___ Provided records ___

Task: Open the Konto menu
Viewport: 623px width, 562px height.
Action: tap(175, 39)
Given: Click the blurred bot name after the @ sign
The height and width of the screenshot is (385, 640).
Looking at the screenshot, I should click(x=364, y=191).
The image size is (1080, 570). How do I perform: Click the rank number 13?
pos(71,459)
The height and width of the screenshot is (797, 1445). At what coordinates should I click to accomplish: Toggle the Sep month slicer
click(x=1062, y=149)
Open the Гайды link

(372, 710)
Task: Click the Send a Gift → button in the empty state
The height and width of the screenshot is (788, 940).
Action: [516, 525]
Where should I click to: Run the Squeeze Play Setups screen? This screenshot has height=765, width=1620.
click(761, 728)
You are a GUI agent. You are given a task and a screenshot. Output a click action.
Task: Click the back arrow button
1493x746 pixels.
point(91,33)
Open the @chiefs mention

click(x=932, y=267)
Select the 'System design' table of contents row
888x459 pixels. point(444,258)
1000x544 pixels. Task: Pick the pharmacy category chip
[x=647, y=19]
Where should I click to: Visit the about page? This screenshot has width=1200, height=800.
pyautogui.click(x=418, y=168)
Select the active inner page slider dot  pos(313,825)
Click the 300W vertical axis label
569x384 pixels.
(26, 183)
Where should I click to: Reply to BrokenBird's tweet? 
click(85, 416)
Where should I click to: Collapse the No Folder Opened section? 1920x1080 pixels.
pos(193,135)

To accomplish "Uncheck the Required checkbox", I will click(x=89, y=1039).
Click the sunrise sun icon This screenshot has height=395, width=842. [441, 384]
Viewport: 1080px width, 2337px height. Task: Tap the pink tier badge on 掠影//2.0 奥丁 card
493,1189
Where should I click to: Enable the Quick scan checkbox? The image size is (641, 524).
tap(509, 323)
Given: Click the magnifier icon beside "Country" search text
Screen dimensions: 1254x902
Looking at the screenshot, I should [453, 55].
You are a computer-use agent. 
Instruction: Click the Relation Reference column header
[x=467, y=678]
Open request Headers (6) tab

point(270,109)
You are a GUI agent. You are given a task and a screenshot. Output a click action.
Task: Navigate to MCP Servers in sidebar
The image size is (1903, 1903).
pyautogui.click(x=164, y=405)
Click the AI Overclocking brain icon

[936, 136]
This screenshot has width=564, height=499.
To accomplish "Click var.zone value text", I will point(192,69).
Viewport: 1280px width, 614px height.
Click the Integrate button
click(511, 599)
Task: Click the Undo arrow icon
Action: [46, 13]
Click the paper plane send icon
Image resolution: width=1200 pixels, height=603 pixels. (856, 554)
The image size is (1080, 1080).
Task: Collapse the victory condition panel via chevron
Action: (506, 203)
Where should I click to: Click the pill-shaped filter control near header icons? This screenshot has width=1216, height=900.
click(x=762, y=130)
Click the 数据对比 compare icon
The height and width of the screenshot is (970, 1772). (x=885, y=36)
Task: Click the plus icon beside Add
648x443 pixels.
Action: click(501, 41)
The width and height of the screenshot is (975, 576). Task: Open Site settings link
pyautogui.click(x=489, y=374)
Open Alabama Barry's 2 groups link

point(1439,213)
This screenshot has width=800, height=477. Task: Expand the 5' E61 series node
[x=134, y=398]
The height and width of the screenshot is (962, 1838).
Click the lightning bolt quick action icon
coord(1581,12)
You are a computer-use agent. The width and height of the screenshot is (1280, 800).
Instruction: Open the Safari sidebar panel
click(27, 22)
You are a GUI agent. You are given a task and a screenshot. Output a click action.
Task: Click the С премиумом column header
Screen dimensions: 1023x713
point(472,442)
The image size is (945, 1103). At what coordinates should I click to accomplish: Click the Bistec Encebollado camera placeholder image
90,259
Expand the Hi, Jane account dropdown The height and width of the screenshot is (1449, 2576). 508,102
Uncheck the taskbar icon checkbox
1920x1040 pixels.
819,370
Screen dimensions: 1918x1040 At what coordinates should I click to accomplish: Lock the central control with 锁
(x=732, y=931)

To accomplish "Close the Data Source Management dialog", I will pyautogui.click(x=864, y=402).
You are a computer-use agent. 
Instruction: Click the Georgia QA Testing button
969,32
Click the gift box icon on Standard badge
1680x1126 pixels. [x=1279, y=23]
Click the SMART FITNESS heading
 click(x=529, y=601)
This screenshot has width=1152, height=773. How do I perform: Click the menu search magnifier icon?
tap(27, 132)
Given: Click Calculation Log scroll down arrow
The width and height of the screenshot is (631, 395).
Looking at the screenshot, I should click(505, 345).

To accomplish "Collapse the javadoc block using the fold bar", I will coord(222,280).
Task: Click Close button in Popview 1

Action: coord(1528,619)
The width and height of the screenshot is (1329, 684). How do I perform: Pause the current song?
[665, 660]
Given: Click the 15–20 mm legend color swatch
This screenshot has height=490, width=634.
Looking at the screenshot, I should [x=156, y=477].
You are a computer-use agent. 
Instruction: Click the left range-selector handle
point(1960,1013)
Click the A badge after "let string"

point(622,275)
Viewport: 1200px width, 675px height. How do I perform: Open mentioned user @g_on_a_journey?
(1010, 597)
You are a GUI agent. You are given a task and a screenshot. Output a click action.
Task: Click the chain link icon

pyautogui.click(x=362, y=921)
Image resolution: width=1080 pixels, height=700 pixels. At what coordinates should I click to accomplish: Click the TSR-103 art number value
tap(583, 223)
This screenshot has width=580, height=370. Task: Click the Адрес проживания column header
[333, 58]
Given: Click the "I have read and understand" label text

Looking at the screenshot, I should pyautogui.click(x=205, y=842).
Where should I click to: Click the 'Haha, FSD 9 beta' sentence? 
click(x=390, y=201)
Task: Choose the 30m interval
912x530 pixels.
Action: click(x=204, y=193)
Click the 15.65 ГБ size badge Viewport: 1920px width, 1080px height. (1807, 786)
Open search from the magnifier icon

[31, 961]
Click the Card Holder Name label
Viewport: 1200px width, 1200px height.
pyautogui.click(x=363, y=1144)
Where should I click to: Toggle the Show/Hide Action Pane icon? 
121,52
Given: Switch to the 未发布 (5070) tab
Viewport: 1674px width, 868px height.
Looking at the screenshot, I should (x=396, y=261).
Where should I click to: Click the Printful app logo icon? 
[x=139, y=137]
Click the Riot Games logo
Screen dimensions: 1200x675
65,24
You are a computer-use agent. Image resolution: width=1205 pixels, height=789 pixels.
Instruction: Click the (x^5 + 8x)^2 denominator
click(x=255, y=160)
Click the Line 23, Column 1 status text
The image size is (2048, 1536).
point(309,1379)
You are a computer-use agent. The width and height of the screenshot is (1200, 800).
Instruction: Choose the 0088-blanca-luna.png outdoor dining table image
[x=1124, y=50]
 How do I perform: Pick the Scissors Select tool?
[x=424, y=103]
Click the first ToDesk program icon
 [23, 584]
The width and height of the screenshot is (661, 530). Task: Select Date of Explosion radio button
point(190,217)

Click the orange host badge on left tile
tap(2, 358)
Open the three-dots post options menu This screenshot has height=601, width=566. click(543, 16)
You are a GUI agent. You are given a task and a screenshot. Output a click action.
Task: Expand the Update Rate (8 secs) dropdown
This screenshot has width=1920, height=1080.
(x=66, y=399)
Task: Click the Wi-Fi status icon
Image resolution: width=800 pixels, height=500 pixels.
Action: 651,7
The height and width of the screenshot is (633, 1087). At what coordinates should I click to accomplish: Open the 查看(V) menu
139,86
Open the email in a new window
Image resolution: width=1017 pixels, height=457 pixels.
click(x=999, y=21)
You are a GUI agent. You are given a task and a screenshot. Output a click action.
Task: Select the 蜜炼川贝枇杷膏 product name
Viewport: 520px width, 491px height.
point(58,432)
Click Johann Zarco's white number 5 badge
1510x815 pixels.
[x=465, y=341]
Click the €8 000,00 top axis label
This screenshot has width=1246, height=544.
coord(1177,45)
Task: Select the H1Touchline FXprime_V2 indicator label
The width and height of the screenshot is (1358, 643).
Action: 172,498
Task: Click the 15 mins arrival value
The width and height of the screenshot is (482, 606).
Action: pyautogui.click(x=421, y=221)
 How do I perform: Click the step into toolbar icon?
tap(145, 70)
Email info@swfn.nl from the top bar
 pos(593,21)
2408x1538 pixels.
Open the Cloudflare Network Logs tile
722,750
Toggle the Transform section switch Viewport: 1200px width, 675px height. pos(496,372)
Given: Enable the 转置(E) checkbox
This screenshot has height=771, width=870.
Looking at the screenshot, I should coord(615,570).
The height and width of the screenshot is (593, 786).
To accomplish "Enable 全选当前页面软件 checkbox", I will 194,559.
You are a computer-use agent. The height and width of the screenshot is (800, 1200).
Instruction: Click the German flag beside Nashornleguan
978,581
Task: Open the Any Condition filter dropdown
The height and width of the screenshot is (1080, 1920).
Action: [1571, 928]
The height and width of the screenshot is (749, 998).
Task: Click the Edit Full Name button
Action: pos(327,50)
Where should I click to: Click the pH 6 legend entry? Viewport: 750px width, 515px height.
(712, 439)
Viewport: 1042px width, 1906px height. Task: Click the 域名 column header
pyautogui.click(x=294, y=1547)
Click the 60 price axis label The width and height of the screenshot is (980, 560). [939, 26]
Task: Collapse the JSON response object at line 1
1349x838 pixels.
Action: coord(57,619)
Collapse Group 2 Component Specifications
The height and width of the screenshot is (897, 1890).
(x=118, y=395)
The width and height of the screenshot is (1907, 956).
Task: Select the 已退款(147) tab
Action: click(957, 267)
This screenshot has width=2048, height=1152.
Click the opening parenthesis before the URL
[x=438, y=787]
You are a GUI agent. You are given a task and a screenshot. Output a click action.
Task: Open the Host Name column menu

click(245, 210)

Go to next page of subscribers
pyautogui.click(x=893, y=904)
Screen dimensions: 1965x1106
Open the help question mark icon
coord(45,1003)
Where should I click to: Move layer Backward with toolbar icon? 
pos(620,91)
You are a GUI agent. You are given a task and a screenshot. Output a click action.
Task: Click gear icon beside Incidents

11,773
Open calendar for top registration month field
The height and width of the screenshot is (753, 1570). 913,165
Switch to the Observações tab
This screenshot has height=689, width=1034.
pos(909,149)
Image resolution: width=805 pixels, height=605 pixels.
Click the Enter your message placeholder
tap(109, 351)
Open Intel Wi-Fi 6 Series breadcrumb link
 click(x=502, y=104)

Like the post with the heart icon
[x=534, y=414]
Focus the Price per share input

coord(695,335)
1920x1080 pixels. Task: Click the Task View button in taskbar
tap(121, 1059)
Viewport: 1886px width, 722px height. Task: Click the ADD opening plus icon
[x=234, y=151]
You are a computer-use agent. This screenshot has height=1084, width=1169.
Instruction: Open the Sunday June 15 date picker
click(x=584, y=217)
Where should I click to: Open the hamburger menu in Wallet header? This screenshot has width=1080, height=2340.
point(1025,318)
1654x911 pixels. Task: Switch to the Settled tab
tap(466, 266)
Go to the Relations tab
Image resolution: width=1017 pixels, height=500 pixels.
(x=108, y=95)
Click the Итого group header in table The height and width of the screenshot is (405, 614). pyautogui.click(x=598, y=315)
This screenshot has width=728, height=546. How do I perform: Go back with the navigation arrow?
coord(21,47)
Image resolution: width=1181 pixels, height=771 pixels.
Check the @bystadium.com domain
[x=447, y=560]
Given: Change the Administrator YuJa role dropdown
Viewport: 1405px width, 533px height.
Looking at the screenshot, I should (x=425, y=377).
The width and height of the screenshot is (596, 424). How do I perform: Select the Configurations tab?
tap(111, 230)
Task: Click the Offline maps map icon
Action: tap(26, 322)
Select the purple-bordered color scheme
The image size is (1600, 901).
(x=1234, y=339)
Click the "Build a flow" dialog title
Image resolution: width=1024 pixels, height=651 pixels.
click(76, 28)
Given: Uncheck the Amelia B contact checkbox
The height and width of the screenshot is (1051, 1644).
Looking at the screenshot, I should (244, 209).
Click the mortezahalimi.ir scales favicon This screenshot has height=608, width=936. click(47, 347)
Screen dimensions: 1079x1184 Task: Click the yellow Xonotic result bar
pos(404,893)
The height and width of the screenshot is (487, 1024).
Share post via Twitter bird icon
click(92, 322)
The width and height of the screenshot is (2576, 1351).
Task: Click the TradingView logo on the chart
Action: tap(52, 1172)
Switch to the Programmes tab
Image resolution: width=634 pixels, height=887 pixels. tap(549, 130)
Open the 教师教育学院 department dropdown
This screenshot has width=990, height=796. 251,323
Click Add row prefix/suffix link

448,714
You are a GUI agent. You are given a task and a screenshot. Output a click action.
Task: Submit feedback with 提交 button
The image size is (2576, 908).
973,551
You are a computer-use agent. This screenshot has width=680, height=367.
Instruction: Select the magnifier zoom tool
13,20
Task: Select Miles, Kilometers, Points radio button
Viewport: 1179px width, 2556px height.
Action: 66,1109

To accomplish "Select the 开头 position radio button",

___

Directive: Copy out the rows from the line with "How do I perform: Pick" to the line with "tap(2, 358)", both ends included and requests kept, and offset every coordinate in the answers by 129.

Written solution:
 How do I perform: Pick the Scissors Select tool?
[x=553, y=232]
Click the first ToDesk program icon
 [152, 713]
The width and height of the screenshot is (661, 530). Task: Select Date of Explosion radio button
point(319,346)

Click the orange host badge on left tile
tap(131, 487)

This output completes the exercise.